Fiction writers must deal in details that come from the senses, and those must be details that matter. “Significant detail” Janet Burroway calls it in Writing Fiction
, noting the sort of detail that means both what it says and also more
than what it says. If you want to write fiction, you must not merely say what you mean, but mean more than you say.
Following is a bit of inept fiction writing. Revise, using significant detail, so that the passage shows rather than tells, dramatizes rather than summarizes. As you do so, strive to avoid cliches and stereotypes. Make sure that your revision of this is no shorter than 200 words and no longer than 400. Once you've completed the revision, read the note following the original text.
“When Mr.

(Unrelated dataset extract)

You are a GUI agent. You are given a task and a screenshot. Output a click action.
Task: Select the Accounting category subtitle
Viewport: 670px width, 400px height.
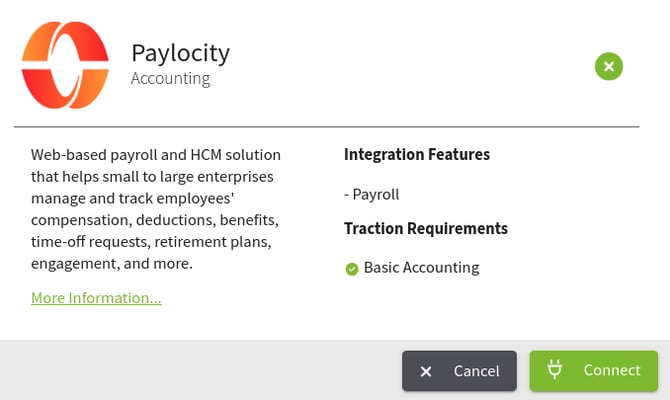[170, 79]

And Mrs. Stillwell got to the rural doctor's office, there was only one chair left. This made Mrs. Stillwell angry, although she considered herself too much of a lady to let on. She and Arlen were white, middle-class, and in their early sixties. She was very fat and extremely self-satisfied woman who believed that life had certain rules which well-bred people follow and who, though she was genial enough not to be unlikeable, was very judgmental and condescending to everyone. Also, though she was somewhat unaware of this, she had a tendency to henpeck Arlen.
Anyway, she looked for another seat in the waiting room, but the only possibility was a couch where a little boy was lying down. His parents mus be very irresponsible, Mrs. Stillwell thought, or else they'd ask him to make room. So, since it was Arlen who was the one that needed to see the doctor, she told him to sit down, and he did. That was a good example of how henpecked he was.”

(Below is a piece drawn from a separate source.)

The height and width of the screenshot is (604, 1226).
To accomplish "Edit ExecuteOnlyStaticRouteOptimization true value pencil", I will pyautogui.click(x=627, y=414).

The above passage is a mangling of the opening of Flannery O'connor's brilliant story “Revelation.” When I go over students' revisions, I discuss several – making sure there are a few good ones – before my, um, revelation of the source of this passage (and the terrible things I did to it). The point isn't to show that there's a “right” answer to this exercise, of course. O'Connor's opening is a wonder, but it's a mildly unorthodox wonder, one that gets away with things like calling Mrs. Turpin (Mrs. Stillwell in my passage) “very large” because of the rhythm of the sentence and the joke created thereby in also calling the waiting room “very small.”
O'Connor also had a way of writing expository prose at the beginnings of her stories that allows the reader to hear what the characters sound like before they ever open their mouths: a dazzling and surprisingly stealable signature technique, but surely an unorthodox one, too.
The point is that O'Connor's stellar opening is only one path to excellent writing; the students will have come up with a few more (a confidence builder for the class, even those students who bollixed this). I typically use this exercise very early in the term, often during the first week. Thus, one of its other virtues is that it gets them thinking about revision from day one.
Feel free to rewrite and constructively mangle other masterly passages of fiction. I've done this with several other stories, and the task always teaches me something, though the means are admittedly perverse.